I spoke from personal experience, having had COVID-19 myself, fortunately, a mild case, but exhausting nonetheless.
I encouraged families to have difficult conversations while in good health to identify surrogate-decision makers and to consider executing an advanced directive. With the promise of effective vaccines, it seemed like the final push toward the end of a tumultuous era in world history.
Yet through December and January of 2021, some of our worst fears were realized in the unprecedented numbers of critically ill patients admitted with COVID-19, both locally and nationally. A cursory look at COVID-19 hospitalizations suggests these numbers fell dramatically in February and March as vaccination efforts expanded, but lost in translation was the great emotional and societal costs hidden behind these numbers.
As a critical care physician, dealing with death and dying is as much a part of my job as saving lives.
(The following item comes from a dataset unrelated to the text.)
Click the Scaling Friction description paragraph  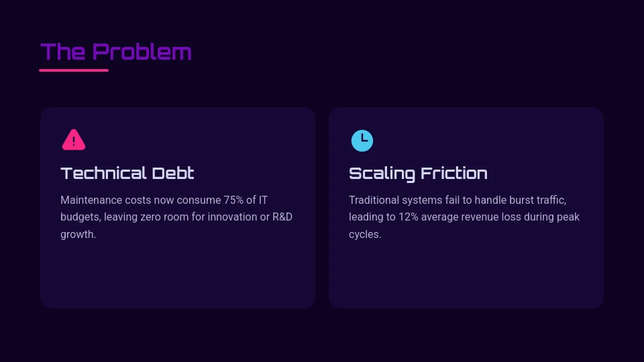(464, 217)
Navigating conversations with families when patients fail to improve or progressively worsen is an acquired skill that my colleagues and I work hard to execute with compassion and empathy.
“The majority of hospitalized patients we treated survived. They improved and were discharged from the hospital to continue their recoveries, some at home and some at rehabilitation facilities.”
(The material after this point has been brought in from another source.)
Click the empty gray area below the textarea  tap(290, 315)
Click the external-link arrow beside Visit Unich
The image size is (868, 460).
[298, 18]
But many did not, despite the most aggressive forms of intervention, novel therapies and state-of-the-art life support.
There remain significant public misconceptions about the victims of COVID-19. Maybe they were chronically ill or knowingly participated in some risky behavior that lead to their illness, but I can assert with confidence that the vast majority of patients my colleagues and I treated were ordinary people of all ages: parents, children, sisters and brothers, grandparents, hard-working, bread-winning, contributing members of our society. They disproportionately represented minority groups, often from underserved communities. We must work harder to understand this epidemiology and its implications for future pandemics.
We are extremely fortunate that as vaccination rates have risen, we have not replaced many of those lost to COVID-19 with equal numbers of new patients —though we still admit new patients every week. Now, we face a different epidemic: those suffering from chronic critical illness. There are many patients who linger in intensive care units across the country or in long-term acute care hospitals. These patients and their families live in limbo, waiting to see whether the body will heal with more time or ultimately require drastic action, such as a lung transplant. If the worst happens, and they succumb to their disease, we feel this even more acutely, having cared for them and their families often for months on end.
As I write this, the numbers of vaccinated individuals are rising, perhaps to reach the moving benchmark of herd immunity. But there persists a spectrum of hesitancy, which cannot impinge upon maximum
effort to protect those who are vulnerable not by choice, from children not yet eligible to be vaccinated to those with compromised immune systems who may not be able to produce a robust response to vaccination.
For many of us, not just frontline workers, but all of those who have grappled with the demands of work, life, school and childcare throughout the pandemic, a fog of exhaustion persists. Processing the experience of the last year and a half will take time, and there remains much to be learned medically, scientifically and personally. My hope for all is that as we return to some semblance of normalcy, we do so with a renewed sense of gratitude and awe for what we still have and deep reverence for all we have lost.
That, to me, will feel like real progress.